Introduction to the Math Behind Transformers and LLMs

NoteNotes
  • Purpose of the talk
    • David Hall explains the mathematics behind transformers and large language models in an accessible way.
    • The goal is not to train a full large language model, build chat bots, or teach prompting, but to reduce fear of the mathematical structure behind these systems.
    • The central modeling task is next-word prediction: given a partial sequence of words, predict the most likely next word.
  • Next-word prediction as the core idea
    • A language model begins with a context, such as “The cat sat on the…”

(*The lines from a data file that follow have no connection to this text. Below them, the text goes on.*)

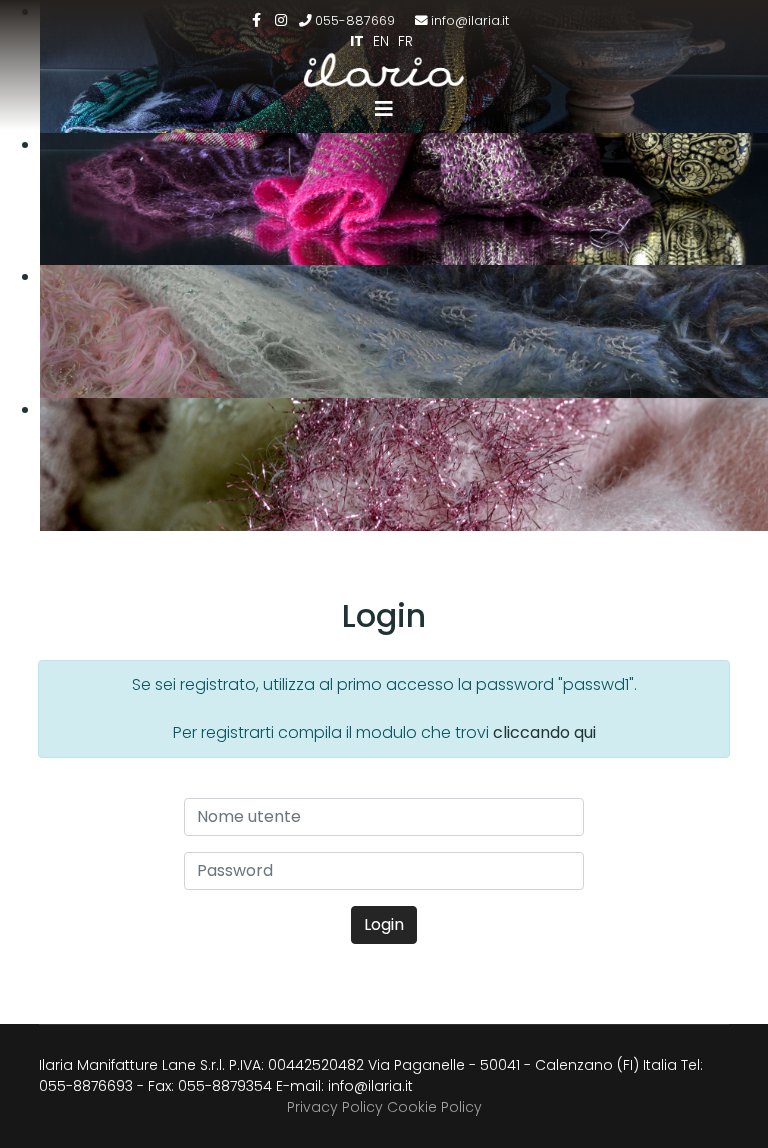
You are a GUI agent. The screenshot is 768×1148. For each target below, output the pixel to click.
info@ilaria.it (470, 20)
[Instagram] (281, 20)
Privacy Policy (335, 1107)
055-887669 (355, 20)
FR (405, 41)
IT (357, 41)
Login (384, 924)
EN (381, 41)
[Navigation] (384, 109)
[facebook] (256, 20)
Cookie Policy (434, 1107)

    • It predicts the next word, appends that word to the sequence, and then repeats the process.
    • This recursive procedure can generate longer completions, poems, answers, or dialogue.

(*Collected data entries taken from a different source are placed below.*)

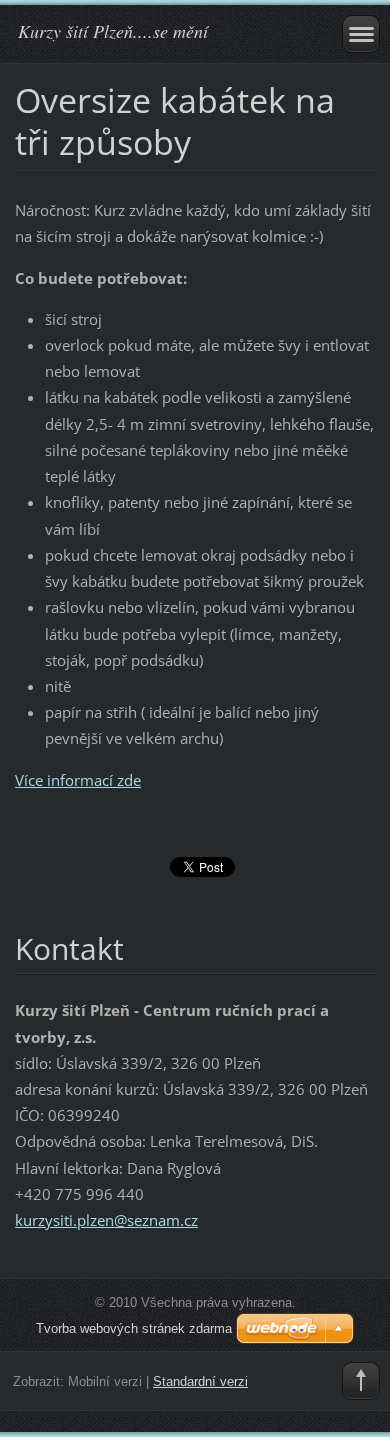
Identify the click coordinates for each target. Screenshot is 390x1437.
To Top (361, 1381)
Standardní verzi (200, 1381)
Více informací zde (78, 780)
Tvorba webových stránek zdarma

    • Systems such as ChatGPT and Claude can be understood, at a high level, as sophisticated next-token prediction systems.
  • Naive Markov model baseline
    • Hoyle introduces a first-order Markov model using the phrase: “The more you know, the more you realize you don’t know.”

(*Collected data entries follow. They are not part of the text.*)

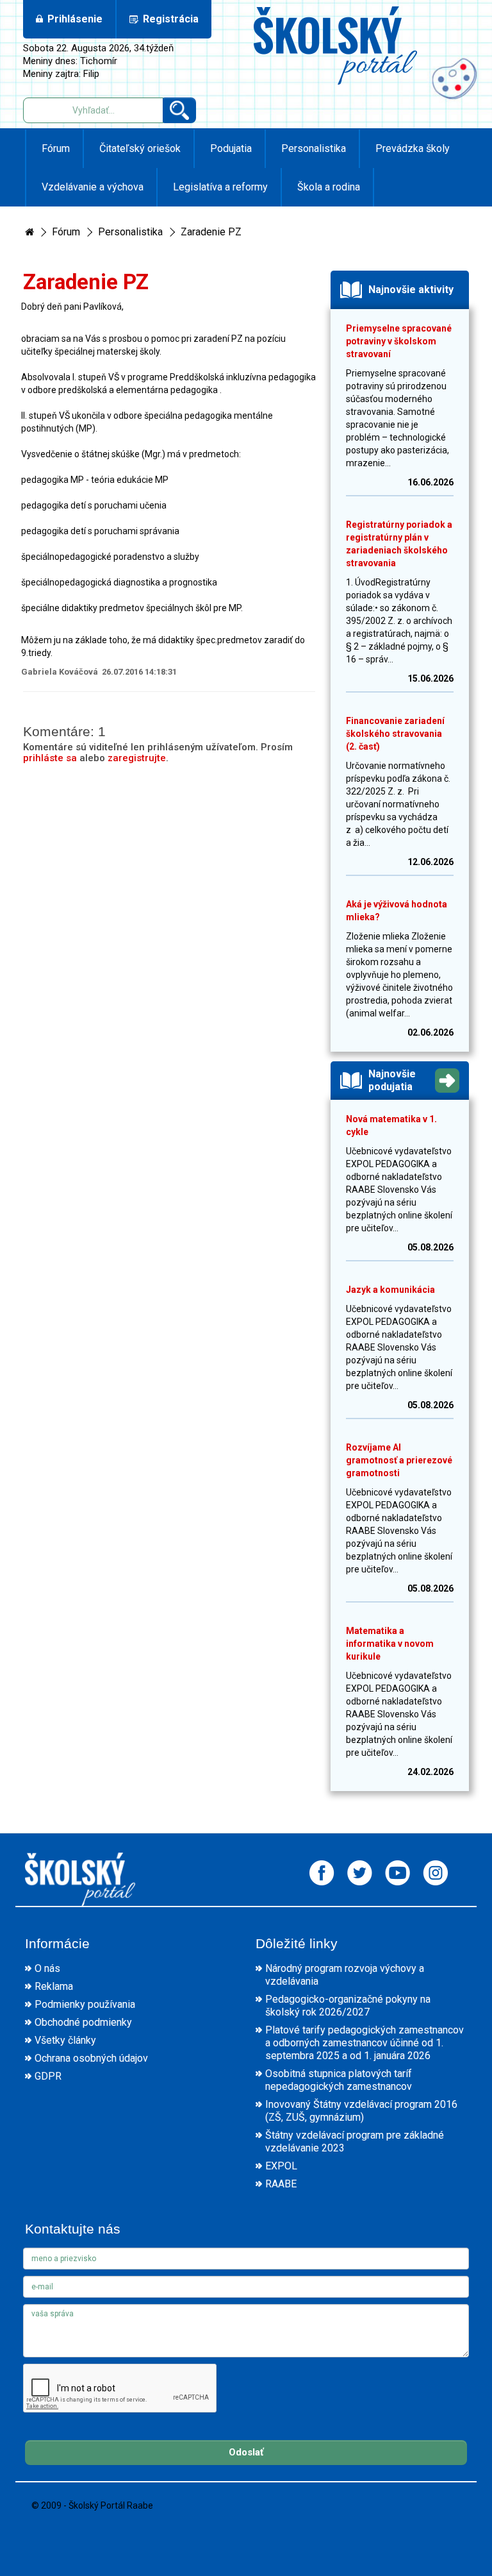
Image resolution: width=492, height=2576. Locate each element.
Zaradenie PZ (211, 232)
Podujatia (230, 148)
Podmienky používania (85, 2004)
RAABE (281, 2184)
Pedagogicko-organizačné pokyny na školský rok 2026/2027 (347, 2005)
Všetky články (65, 2040)
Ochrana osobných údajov (91, 2058)
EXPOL (281, 2166)
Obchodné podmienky (83, 2022)
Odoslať (246, 2452)
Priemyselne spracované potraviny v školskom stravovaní (399, 341)
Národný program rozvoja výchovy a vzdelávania (344, 1974)
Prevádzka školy (411, 148)
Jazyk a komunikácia (390, 1289)
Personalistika (312, 148)
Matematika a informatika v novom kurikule (390, 1644)
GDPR (48, 2076)
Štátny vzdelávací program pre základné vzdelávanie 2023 (354, 2141)
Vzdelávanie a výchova (91, 187)
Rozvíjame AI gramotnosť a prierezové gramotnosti (399, 1460)
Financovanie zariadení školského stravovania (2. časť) (395, 734)
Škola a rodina (327, 187)
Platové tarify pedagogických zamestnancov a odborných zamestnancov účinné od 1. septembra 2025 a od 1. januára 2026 (364, 2043)
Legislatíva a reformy (219, 187)
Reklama (54, 1986)
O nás (47, 1968)
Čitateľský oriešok (139, 148)
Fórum (54, 148)
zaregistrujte (137, 758)
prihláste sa (50, 758)
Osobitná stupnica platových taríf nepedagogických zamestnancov (338, 2079)
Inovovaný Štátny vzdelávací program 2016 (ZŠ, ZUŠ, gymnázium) (361, 2110)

    • A Markov model predicts the next word using only the immediately preceding word.
    • Its transition probabilities can be represented as a matrix.
    • The model exposes two major problems:
      • It ignores most of the previous context.
      • It becomes impractical with large vocabularies because the transition matrix grows explosively.
    • It can also generate nonsensical sentences, illustrating why probabilistic language generation needs better structure.
  • Why embeddings are needed
    • One-hot representations are too large and sparse for realistic vocabularies.
    • Large language models instead map tokens into lower-dimensional embedding vectors.
    • These vectors numerically encode semantic relationships between words.
    • Word2vec examples show that embeddings support meaningful operations, such as similarity comparison and analogy-like vector arithmetic.
    • Hoyle demonstrates cosine similarity and examples such as comparing related words or testing vector analogies.
  • Main intuition of transformers
    • Transformers map tokens to embedding vectors, then transform those vectors so they become context-aware.
    • A word’s final vector should not merely represent the word itself; it should also encode relevant information from surrounding or preceding tokens.
    • Once context-aware vectors are obtained, a relatively standard classifier can predict the next token.
  • Attention mechanism
    • Attention constructs a new vector for each token by taking a weighted combination of other token vectors.
    • The weights indicate how much each token should “pay attention” to other tokens.
    • Instead of averaging the original embeddings directly, the model first applies learned linear transformations to produce value vectors.
  • Self-attention
    • Self-attention computes attention weights from the tokens themselves.
    • Tokens are transformed into query and key vectors.
    • The similarity between a query and a key, usually via an inner product, determines how much attention one token pays to another.
    • A softmax function converts these similarity scores into normalized attention weights.
    • Learned matrices produce the query, key, and value vectors.
  • Masking
    • For next-token prediction, the model must not look ahead at future tokens.
    • Masking prevents later tokens from influencing the representation of earlier positions.
    • This is done by forcing unwanted attention scores to effectively become zero after softmax.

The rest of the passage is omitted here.